Le maire de Paris, Emmanuel Grégoire, a pris la décision de ne pas installer de fan zone pour la finale de la Ligue des champions prévue le 30 mai 2026, opposant le PSG à Arsenal. Cette information, révélée par l'AFP, provient de sources policières confirmant l'avis défavorable de la préfecture de police.
Dans un contexte où de nombreux supporters espéraient un espace de célébration collectif, cette décision a suscité de vives réactions. Grégoire a discuté de cette question avec le ministre de l'Intérieur, Laurent Nuñez, lors d'une réunion qui semble avoir pesé lourd dans la balance. Selon Le Parisien, le nouvel édile socialiste avait initialement envisagé d'organiser un lieu de retransmission gratuit, mais a finalement abandonné ce projet face aux préoccupations sécuritaires soulevées par la préfecture.
Des experts en sécurité et des responsables locaux évoquent le risque de débordements et d'incidents de foule, des préoccupations qui ne sont pas nouvelles.

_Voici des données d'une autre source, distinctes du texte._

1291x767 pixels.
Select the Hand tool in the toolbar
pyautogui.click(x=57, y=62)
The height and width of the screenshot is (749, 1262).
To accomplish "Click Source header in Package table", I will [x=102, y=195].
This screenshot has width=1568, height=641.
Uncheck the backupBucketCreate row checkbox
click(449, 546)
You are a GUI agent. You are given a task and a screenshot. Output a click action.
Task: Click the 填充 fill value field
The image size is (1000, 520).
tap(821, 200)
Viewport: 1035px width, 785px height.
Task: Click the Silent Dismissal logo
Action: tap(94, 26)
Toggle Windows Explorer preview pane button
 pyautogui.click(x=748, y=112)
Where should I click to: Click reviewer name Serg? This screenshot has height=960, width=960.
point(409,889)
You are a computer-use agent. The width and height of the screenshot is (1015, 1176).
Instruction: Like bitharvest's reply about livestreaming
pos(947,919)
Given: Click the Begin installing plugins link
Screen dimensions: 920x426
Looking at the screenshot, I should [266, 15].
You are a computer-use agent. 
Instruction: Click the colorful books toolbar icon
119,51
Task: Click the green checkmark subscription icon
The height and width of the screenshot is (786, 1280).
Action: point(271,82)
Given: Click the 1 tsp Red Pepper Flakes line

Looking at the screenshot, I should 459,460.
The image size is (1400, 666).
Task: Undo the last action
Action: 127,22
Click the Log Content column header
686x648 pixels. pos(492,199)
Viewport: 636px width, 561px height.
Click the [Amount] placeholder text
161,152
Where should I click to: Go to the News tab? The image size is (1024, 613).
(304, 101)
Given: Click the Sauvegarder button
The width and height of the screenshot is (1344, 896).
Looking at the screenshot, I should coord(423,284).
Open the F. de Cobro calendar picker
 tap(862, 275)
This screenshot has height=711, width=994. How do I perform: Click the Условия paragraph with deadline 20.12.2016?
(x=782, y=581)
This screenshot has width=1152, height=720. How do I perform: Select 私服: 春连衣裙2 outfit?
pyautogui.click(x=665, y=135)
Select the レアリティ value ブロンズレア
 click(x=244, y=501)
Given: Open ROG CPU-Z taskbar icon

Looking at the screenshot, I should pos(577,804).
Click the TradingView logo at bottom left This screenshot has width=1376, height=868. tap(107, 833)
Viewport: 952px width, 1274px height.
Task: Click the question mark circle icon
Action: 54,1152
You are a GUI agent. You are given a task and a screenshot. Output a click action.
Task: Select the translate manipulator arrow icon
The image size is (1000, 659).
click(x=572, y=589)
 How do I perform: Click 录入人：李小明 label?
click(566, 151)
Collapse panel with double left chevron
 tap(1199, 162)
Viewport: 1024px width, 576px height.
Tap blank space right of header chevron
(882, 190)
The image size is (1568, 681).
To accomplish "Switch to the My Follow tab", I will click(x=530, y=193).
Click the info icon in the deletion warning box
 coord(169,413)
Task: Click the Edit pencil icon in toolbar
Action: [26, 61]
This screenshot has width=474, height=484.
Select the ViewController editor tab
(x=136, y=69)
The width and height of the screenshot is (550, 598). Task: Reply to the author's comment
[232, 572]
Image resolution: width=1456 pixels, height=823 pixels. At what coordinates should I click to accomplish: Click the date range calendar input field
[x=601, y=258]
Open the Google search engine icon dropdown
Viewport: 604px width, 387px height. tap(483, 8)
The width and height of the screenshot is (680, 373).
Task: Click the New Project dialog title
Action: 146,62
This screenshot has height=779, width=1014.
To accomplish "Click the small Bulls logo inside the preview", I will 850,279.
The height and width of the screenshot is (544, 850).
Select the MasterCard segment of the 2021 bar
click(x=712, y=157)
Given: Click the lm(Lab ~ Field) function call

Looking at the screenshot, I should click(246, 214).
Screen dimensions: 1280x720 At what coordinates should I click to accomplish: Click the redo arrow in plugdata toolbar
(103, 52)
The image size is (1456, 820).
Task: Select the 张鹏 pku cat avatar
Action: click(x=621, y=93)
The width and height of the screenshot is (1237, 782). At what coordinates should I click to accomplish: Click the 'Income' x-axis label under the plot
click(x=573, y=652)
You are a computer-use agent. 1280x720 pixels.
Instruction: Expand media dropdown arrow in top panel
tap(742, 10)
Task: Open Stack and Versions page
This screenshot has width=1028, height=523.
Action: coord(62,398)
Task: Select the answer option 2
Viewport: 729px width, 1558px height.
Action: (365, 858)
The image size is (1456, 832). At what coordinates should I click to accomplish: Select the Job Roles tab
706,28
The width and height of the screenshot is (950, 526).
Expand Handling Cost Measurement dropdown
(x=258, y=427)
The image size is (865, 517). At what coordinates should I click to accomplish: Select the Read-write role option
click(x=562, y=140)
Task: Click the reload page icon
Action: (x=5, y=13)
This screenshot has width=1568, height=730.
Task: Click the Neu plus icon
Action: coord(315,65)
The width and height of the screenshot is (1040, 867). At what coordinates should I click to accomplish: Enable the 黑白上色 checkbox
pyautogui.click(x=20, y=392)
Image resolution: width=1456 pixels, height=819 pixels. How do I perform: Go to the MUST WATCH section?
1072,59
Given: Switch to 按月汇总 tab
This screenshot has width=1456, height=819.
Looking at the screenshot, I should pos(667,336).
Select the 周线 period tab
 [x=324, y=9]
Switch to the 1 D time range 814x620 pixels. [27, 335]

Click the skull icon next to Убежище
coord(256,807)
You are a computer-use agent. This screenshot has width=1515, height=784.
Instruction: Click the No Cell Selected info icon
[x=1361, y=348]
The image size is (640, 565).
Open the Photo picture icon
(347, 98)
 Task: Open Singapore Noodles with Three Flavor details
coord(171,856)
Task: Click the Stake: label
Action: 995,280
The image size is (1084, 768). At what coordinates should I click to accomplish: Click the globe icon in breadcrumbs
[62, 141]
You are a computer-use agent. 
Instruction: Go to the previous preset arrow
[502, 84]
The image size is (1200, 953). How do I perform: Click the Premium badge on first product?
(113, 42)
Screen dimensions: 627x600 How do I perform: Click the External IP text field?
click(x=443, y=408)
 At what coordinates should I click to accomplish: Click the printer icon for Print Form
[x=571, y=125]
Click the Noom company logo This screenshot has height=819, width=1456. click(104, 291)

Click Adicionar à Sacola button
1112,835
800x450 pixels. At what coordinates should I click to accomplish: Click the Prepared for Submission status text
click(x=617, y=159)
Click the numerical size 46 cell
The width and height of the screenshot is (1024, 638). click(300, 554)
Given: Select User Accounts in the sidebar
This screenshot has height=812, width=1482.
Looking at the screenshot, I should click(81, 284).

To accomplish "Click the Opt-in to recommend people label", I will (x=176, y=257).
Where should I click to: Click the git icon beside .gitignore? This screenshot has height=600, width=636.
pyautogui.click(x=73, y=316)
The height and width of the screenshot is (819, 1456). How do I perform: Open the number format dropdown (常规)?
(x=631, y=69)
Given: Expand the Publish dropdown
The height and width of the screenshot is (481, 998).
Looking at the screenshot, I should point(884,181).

En effet, quelques événements passés ont montré que des rassemblements importants peuvent parfois dégénérer, ce qui a conduit à une vigilance accrue de la part des autorités. Pour des villes telles que Paris, souvent en première ligne lors de grands événements sportifs, maintenir l'ordre public est une priorité.
Les supporters, eux, expriment leur frustration sur les réseaux sociaux, mettant en avant l'importance de pouvoir partager l'émotion du match tous ensemble. « Nous voulons vivre ces moments de joie et de fête avec nos amis et nos proches », déclare l'un d'eux sur Twitter.
Le débat est donc ouvert : ce choix du maire est-il dicté par une précaution nécessaire ou par une surcaution excessive ? Une chose est sûre : la passion du football fait partie du patrimoine culturel de Paris, et de nombreux fans espèrent trouver des moyens alternatifs pour vivre ce moment intense.